Sapporo Ryūtsū Center AXES Sapporo
- Interactive map of Sapporo Ryūtsū Center AXES Sapporo
- Address: 4-3-55 Shiroishi-ku
- Location: Shiroishi-ku, Sapporo, Hokkaido
- Coordinates: 43°02′18″N 141°27′00″E﻿ / ﻿43.038444°N 141.450007°E,
- Owner: Sapporo Industrial Distribution Promotion Association

Construction
- Opened: 1984

Website
- Official site

= Sapporo Ryūtsū Center =

Convention center located in Shiroishi-ku, Sapporo, Hokkaido, Japan

Sapporo Ryūtsū Center (札幌流通総合会館) also known as AXES Sapporo (アクセスサッポロ), is a convention center located in Shiroishi-ku, Sapporo, Hokkaido, Japan.

== Overview ==
Opened in March 1984, this multipurpose center comprises a large indoor exhibition area of approximately 5,000 m^{2}, and a separated building with: a reception hall, special meeting rooms, class rooms and conference rooms and also a free space in every one of its 3 floors. In addition to this it also includes a large outdoor exhibition area of approximately 2,400 m^{2}.
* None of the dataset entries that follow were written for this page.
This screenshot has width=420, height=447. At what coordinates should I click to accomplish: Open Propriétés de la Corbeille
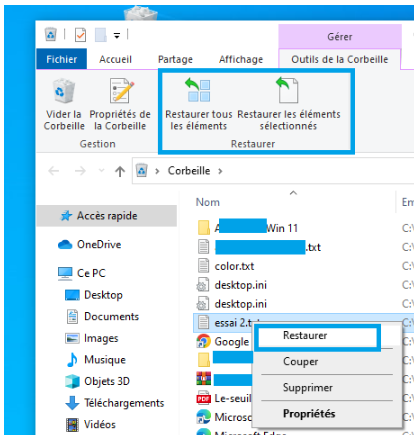coord(120,105)
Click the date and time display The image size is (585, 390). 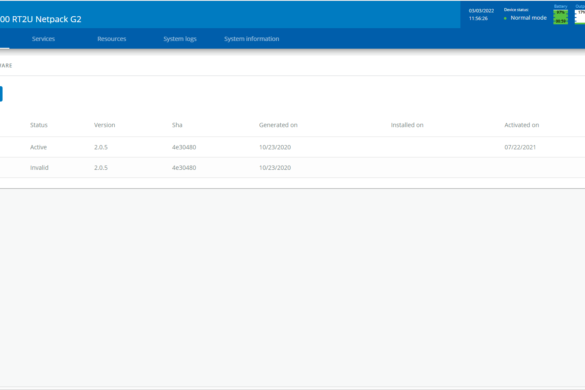(481, 15)
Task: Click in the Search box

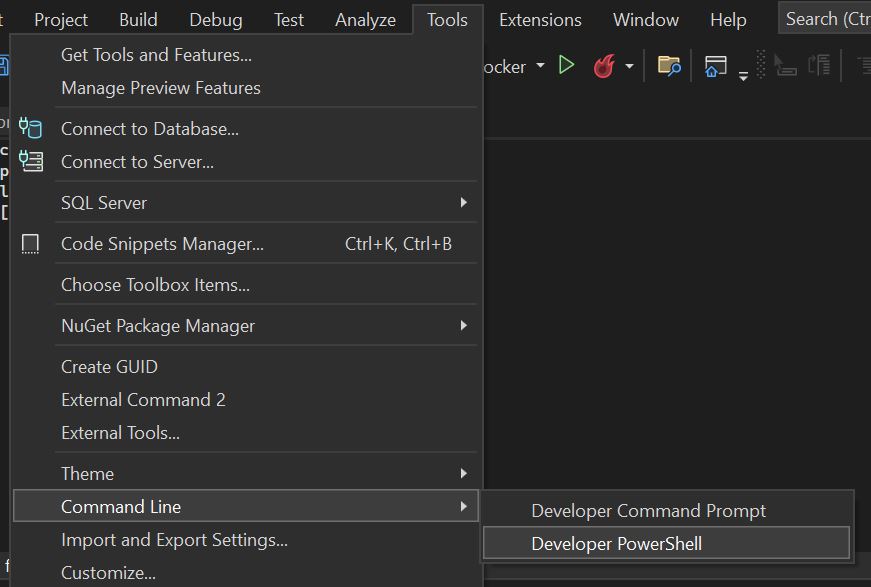Action: 825,19
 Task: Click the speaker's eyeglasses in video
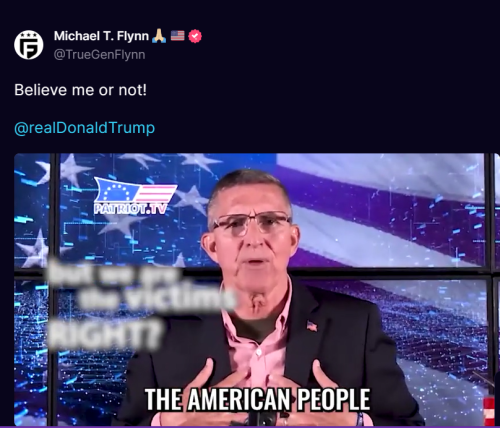(252, 222)
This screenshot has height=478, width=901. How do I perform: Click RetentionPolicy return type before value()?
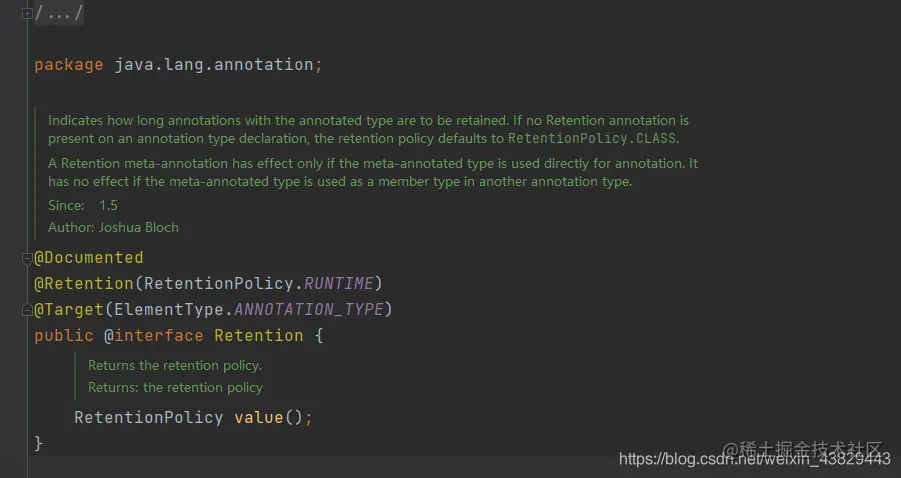(148, 417)
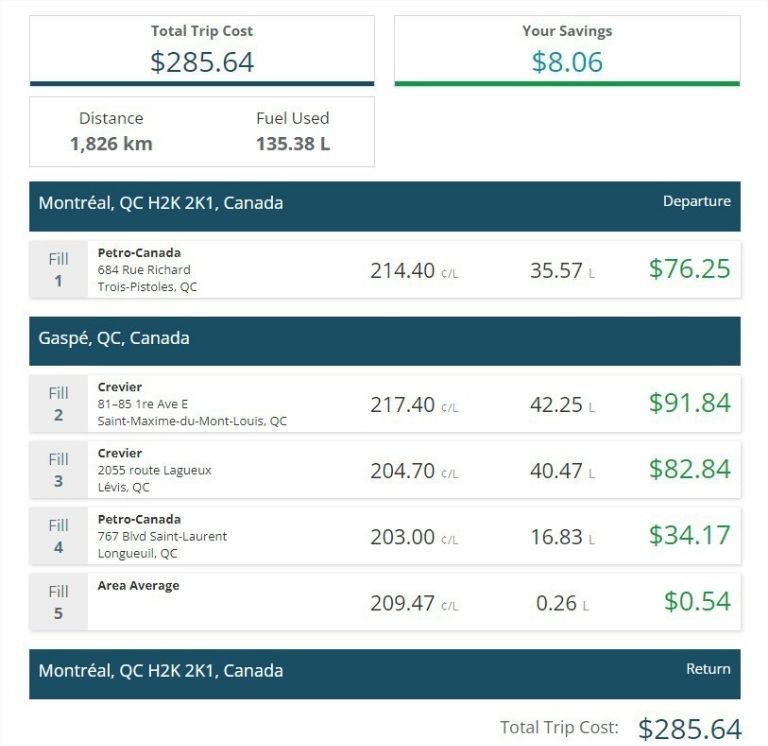Image resolution: width=768 pixels, height=746 pixels.
Task: Click the Fill 1 badge
Action: [58, 270]
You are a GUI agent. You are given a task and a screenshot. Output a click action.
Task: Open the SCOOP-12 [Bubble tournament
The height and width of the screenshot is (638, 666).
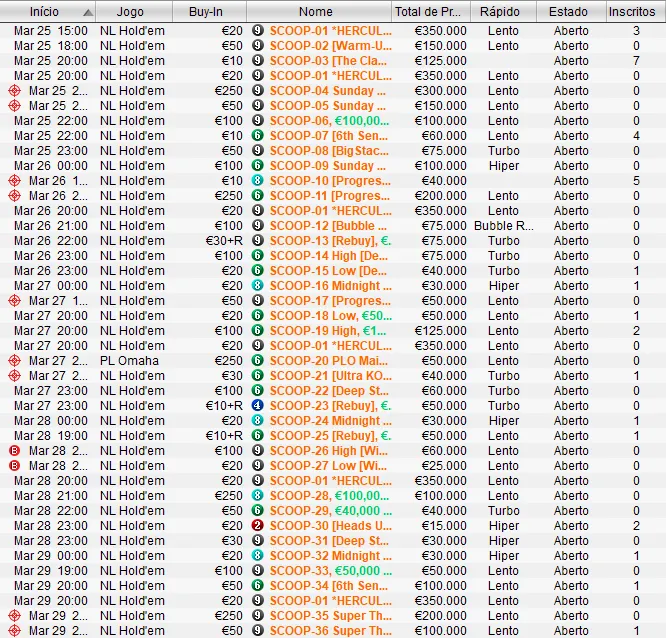(330, 226)
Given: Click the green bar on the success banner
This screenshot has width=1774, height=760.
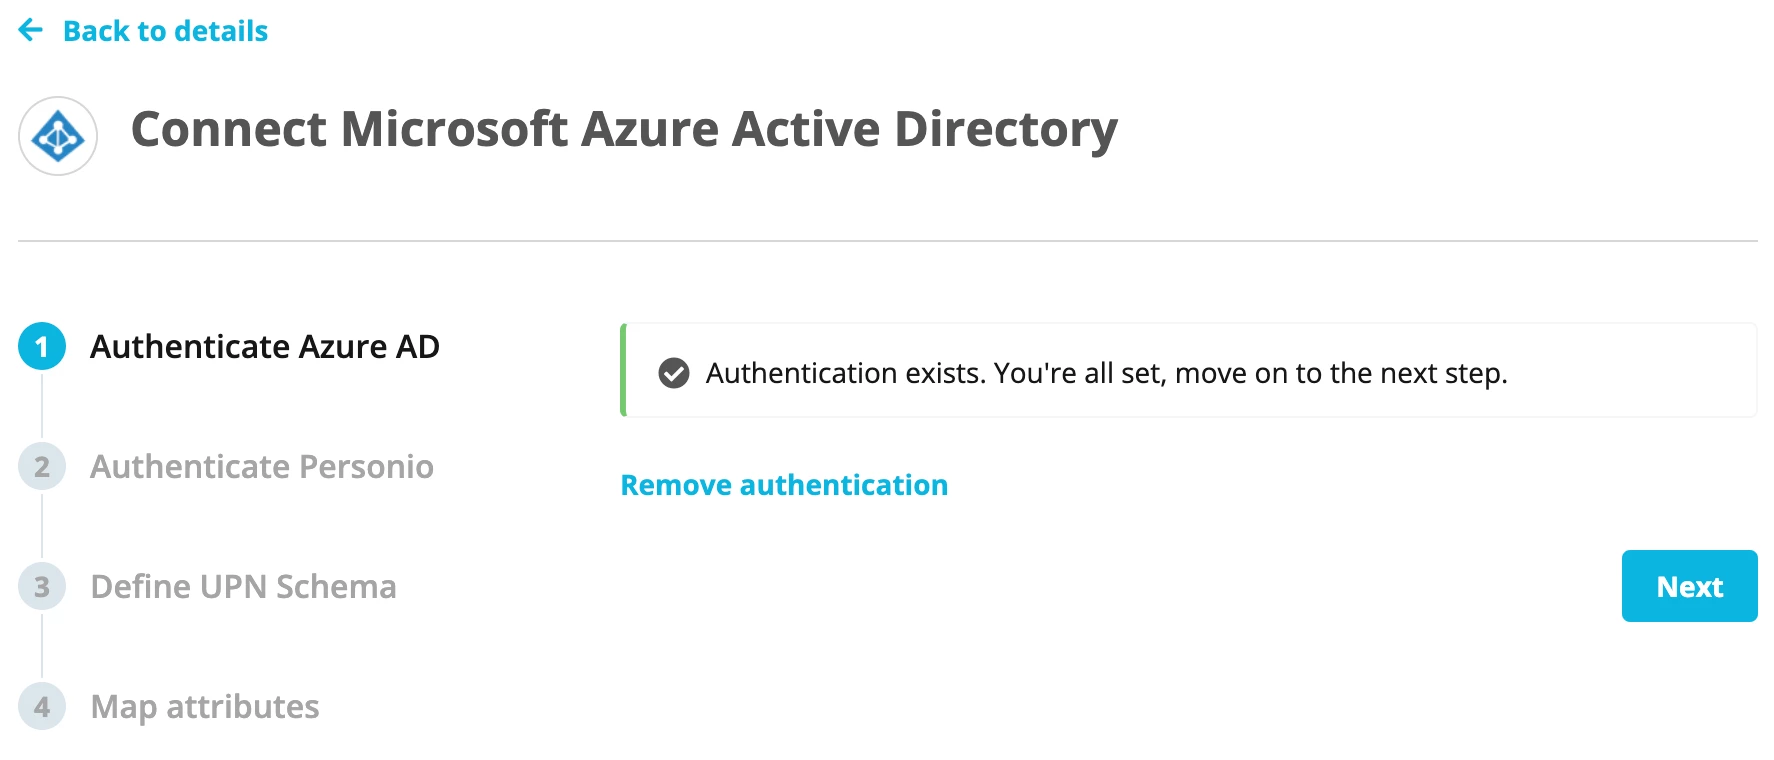Looking at the screenshot, I should 623,370.

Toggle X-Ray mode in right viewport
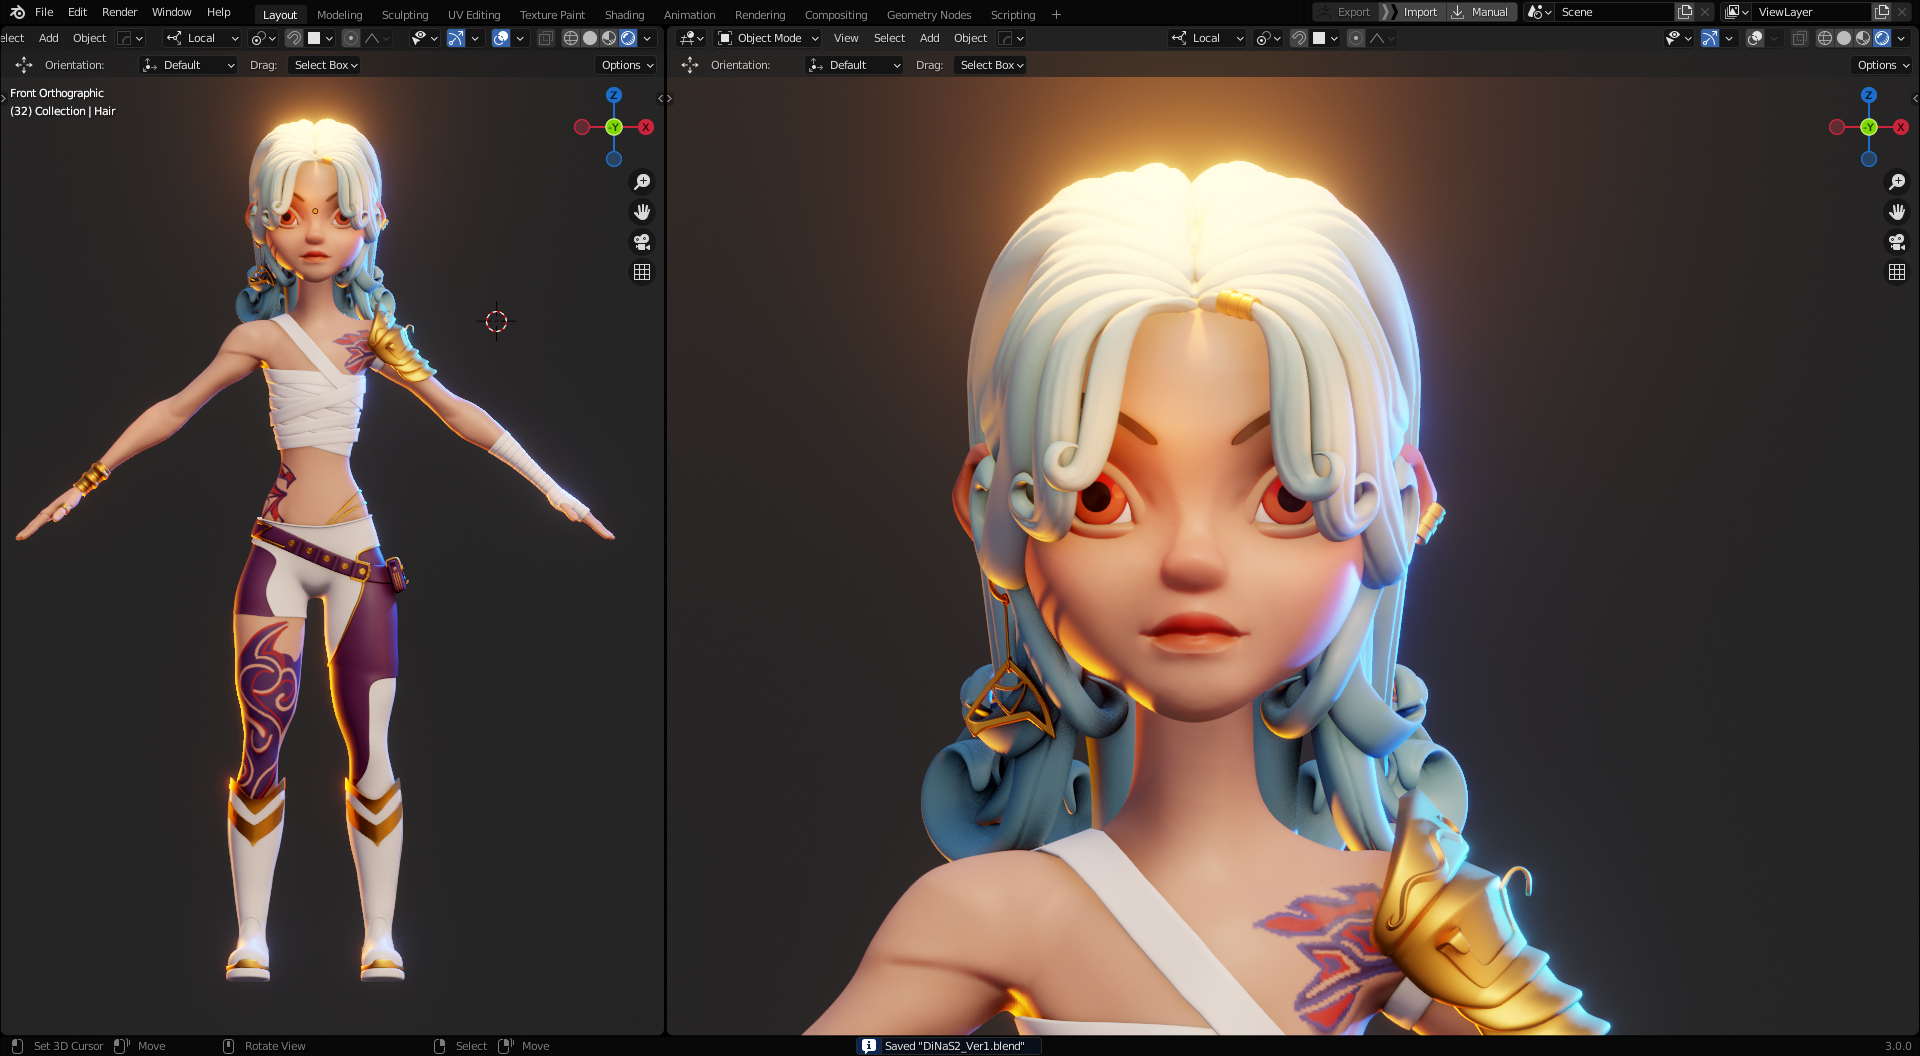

So far, has been used for conferences, business conventions, commercial training programs, as well as automobile exhibitions (the Sapporo Auto Salon), and all kinds of fairs and expositions (the Health & Beauty Fair Sapporo).

Sapporo Ryūtsū Center was also used as a basketball venue for the Rera Kamuy Hokkaido team in 2010.

== Access ==
- Tōzai Line: 20 minutes walk from Ōyachi Station.
- JR Hokkaido: 20 minutes walk from Atsubetsu Station.